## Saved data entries
__________________________________________________
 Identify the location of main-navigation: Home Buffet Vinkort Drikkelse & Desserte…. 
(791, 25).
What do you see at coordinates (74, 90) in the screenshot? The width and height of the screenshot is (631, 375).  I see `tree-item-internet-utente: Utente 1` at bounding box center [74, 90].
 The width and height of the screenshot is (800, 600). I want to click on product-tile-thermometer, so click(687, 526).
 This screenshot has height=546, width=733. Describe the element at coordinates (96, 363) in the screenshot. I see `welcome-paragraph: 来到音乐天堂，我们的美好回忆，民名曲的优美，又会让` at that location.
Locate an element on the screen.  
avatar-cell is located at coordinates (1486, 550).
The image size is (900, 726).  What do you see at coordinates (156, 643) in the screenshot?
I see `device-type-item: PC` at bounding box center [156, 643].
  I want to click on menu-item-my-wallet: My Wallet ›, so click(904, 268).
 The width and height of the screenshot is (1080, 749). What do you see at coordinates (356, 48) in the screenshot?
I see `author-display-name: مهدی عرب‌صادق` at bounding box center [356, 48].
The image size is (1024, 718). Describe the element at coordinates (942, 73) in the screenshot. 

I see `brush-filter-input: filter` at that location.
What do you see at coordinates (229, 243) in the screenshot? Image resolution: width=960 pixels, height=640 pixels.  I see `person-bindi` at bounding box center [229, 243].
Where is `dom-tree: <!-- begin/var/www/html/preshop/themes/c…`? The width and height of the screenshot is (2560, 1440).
__________________________________________________
## What the task requires
Repeat the entries word for word, from the line that contains "What do you see at coordinates (74, 90)" through the line that contains "The width and height of the screenshot is (800, 600).", including both of those lines.

## Finished task
What do you see at coordinates (74, 90) in the screenshot? The width and height of the screenshot is (631, 375).  I see `tree-item-internet-utente: Utente 1` at bounding box center [74, 90].
 The width and height of the screenshot is (800, 600). I want to click on product-tile-thermometer, so click(687, 526).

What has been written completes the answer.